The experience of the ultra-foreground has been reiterated since Manet. Impressionism may have retreated from his advanced position, but then it was reoccupied by Les Demoiselles d’Avignon, L’Escargot, Stella’s Moultonboro III, by the Great War. But, as the problem of Caro’s intelligibility illustrates, subjectivity, in the context of art appreciation, has been radically rearranged, first by minimalism, and later by the identity politics associated with postmodernism, which makes access to the modernist experience, and so to modernist art, more difficult. Without this experience, abstraction is always in danger of slipping into decoration, even the very serious decoration sanctioned by mathematics, or being seduced by the pastoral romance of painterly mark-making.
[i] Edouard Manet, Portait of Lise Caminéanu (1878)
[ii] The first public showing of the Lumieres’ film was in December 1895. An account by someone who attended, records that the audience response was one of delight and amazement, not terror. (see Matthew Sweet, Inventing the Victorians, 2001. p. 23.)
[iii]Leo Steinberg Other Criteria 172 pp. 61-98. It was given originally as a lecture at the Museum of Modern Art, New York, in 1968.
[iv] I saw both of these works in the Matisse exhibition at the Hayward Gallery in 1968, fifteen years after they were made. They will be shown again in the Tate exhibition planned for next year, sixty years after Matisse’s death.
[v] Interestingly Steinberg sees the flatbed picture plane as a new plane of thinking, attuned to the contemporary urban experience.
[vi] See Michael Fried’s catalogue essay for the Hayward exhibition Jan to Mar 1969. This essay is not included in his collected essays, Art & Objecthood 1998.

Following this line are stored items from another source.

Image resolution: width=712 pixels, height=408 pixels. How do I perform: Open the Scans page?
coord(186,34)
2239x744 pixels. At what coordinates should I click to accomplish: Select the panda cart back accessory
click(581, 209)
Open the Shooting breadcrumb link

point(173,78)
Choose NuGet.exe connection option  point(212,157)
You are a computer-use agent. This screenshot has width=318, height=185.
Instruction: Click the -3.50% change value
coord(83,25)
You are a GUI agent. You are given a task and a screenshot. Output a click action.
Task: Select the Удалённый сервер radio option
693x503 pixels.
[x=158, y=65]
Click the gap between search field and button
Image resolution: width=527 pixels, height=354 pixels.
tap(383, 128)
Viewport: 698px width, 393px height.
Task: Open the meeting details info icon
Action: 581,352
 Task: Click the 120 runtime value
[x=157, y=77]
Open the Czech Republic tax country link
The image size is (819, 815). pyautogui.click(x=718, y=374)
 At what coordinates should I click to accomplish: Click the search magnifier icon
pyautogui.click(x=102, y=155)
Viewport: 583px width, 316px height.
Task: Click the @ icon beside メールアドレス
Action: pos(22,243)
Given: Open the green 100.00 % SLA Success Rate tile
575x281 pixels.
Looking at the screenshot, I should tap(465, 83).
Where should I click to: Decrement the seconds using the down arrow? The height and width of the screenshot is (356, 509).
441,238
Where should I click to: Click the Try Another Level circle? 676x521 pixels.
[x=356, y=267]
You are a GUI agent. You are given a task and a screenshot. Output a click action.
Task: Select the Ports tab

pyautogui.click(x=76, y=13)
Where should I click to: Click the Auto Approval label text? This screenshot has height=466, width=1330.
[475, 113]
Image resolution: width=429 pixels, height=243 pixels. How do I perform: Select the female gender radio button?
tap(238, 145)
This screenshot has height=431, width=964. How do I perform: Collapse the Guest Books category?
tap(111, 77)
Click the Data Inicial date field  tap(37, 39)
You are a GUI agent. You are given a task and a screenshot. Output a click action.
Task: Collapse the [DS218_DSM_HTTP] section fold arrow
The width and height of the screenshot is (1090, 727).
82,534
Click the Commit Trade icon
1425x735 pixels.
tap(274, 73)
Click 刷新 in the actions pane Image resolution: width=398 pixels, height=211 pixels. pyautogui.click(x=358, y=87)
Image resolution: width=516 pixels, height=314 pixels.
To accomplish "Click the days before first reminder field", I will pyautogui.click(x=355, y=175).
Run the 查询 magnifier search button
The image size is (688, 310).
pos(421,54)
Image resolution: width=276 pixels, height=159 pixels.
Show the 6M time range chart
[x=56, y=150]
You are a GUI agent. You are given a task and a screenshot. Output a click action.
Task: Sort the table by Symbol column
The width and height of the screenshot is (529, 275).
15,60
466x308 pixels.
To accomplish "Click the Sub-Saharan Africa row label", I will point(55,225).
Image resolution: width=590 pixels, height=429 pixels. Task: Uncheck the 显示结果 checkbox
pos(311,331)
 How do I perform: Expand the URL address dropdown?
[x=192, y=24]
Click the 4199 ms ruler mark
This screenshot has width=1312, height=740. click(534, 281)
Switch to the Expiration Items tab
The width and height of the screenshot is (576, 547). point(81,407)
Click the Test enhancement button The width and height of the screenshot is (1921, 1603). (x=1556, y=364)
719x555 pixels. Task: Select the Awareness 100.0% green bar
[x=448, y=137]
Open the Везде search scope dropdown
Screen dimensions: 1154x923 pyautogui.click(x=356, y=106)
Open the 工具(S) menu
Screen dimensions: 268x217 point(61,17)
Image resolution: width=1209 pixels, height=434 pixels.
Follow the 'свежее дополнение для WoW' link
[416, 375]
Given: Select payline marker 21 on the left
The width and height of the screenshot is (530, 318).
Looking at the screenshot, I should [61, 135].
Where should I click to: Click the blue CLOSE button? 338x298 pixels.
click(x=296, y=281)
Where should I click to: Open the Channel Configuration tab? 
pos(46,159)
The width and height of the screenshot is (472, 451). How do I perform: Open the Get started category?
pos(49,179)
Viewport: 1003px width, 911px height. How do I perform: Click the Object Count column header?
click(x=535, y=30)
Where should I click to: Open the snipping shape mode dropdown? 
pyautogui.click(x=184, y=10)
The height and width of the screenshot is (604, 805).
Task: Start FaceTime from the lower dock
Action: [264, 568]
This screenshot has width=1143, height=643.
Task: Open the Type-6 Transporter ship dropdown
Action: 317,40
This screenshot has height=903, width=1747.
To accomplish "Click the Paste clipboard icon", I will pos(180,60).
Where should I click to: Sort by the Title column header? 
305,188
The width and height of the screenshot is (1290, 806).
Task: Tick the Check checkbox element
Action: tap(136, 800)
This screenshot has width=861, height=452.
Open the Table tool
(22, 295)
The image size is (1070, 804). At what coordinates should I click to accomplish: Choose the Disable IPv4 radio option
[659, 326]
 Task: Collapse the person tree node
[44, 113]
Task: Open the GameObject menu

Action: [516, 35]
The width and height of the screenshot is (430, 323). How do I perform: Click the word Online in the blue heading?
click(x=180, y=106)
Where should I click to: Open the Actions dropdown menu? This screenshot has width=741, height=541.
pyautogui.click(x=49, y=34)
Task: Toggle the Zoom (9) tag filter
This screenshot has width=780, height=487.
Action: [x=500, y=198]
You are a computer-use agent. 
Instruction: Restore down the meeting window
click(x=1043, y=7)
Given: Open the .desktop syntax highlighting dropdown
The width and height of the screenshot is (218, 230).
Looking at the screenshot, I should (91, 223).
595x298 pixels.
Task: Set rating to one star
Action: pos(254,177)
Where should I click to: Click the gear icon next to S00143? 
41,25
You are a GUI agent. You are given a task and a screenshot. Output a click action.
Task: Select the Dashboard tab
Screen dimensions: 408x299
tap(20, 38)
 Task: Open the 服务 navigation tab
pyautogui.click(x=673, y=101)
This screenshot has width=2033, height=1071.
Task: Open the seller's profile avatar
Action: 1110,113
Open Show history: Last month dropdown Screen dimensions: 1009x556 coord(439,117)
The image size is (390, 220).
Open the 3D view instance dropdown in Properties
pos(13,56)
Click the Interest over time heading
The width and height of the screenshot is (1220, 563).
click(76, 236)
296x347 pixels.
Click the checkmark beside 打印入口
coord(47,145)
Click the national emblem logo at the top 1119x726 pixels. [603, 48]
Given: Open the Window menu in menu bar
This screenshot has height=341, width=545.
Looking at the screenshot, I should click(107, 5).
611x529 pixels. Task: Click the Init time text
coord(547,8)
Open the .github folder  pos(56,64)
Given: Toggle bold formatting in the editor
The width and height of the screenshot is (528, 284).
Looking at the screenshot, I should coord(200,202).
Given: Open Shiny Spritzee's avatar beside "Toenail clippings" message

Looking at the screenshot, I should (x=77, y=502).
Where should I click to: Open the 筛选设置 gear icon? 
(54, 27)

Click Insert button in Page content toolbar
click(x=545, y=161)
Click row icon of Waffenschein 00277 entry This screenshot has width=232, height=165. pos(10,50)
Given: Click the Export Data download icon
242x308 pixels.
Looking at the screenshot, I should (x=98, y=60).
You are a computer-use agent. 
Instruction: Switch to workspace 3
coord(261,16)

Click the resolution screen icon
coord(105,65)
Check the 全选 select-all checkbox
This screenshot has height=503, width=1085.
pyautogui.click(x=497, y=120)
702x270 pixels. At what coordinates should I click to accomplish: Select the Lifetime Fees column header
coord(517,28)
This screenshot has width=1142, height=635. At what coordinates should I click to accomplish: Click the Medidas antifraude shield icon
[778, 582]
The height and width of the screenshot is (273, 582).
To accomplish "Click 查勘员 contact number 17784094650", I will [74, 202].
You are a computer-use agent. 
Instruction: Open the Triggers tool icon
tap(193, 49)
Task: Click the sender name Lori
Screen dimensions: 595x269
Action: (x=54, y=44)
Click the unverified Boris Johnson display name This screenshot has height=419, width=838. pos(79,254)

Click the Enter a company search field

[vii] This construction was discussed in Tim Scott’s Where is Abstract Sculpture? on this web site. 2nd May 2013.
[viii] Michael Fried, Hayward exhibition catalogue introduction, p12.
[ix] Maurice Merleau-Ponty, Phenomenology of Perception, 1962, p. 431-432.
[x] Ibid p. 207
[xi] Ford Maddox Ford, A Man Could Stand Up – pp. 503-514
[xii] Michael Fried, ‘Art and Objecthood’ 1967, in Art and Objecthood, Collected Essays, 1998 p.157.